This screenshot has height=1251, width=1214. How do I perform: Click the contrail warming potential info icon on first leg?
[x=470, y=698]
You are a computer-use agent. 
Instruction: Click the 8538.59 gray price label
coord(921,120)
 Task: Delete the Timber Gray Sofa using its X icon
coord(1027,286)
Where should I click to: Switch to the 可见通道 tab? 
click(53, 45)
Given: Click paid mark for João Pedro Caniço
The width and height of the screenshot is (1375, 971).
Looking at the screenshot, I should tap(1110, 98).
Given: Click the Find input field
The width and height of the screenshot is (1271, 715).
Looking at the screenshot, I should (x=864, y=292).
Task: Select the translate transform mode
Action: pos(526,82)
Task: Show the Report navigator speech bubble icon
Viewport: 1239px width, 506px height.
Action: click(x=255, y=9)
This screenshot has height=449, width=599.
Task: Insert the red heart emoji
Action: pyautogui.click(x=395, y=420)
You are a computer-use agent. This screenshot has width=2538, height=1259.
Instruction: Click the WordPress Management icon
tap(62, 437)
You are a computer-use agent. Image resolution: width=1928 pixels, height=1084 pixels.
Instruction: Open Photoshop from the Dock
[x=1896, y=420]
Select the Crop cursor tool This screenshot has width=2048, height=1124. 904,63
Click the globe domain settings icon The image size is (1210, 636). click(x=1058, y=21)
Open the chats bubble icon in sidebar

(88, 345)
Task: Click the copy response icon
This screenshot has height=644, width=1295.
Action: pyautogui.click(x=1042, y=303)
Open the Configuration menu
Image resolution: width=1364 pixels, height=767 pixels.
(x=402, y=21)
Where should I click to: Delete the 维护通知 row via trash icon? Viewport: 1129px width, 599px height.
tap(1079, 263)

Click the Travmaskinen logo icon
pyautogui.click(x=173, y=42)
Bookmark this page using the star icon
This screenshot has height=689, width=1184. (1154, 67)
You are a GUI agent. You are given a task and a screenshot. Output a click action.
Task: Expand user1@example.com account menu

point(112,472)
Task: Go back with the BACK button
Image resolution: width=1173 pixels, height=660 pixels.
────────────────────
• _Exercise_: Which lines in the entries above contain "computer"? Pull each of them out.

• _Exercise response_:
You are a computer-use agent. 
You are a computer-use agent. This screenshot has width=2538, height=1259.
You are a computer-use agent. Image resolution: width=1928 pixels, height=1084 pixels.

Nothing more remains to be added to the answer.